During my time here at the News, I’ve covered everything that came along. That’s one big difference between working for a weekly as opposed to a daily paper. Reporters at a daily paper have a “beat” to cover. At a weekly paper like this, you cover … life. Sports, features, government meetings, crime, fundraisers, parades, festivals, successes, failures and everything in between. Oh, and hurricanes. Two of them. I’ll take a winter blizzard over that any day.

Along the way I’ve met a lot of great people. Volunteers, business owners, pastors, students, athletes, teachers, coaches, co-workers, first responders, veterans, soldiers and yes, even some politicians.

And I learned that the same adrenalin rush from covering “breaking news” that I experienced right out of college is still just as exciting nearly 30 years later.

With as much as I’ve written about the population increase and traffic problems, at least for a few short minutes my departure means there will be one less vehicle clogging up local roads. At least until I pass three or four moving vans headed this way as I get on northbound I-95.

The hub-bub over growth here can be humorous, unintentional and ironic all at once. We often get comments on our Facebook page that go something like this: “I’ve lived here for (usually less than five years) and the growth is out of control! We need a moratorium on new construction.”

It’s like people who move into phase I of “Walden Woods” subdivision after all the trees are cleared out and then complain about trees being cut down for phase II.
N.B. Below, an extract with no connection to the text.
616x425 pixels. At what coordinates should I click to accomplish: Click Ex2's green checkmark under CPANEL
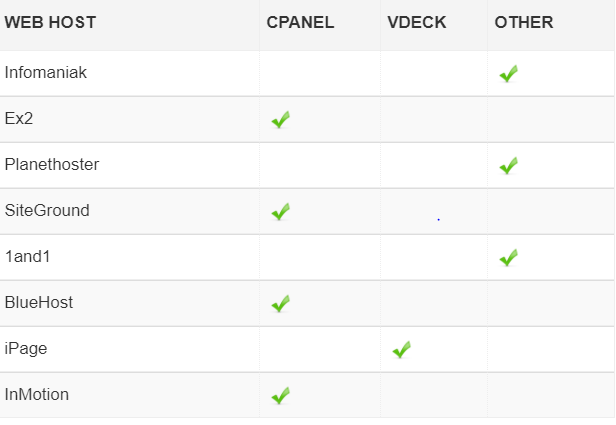coord(281,120)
Bryan County will always hold a special place in my heart and I definitely plan on visiting again someday. My hope is that my boss, Jeff Whitten (one of the best I’ve ever had), will let me continue to be part of the Pembroke Mafia Football League from afar. If the Corleone family could expand to Vegas, there’s no reason the PMFL can’t expand to Michigan.

But the main reason I want to return someday is about that traffic issue. After all, I’ll need to see it with my own eyes before I’ll believe that Highway 144 actually got widened.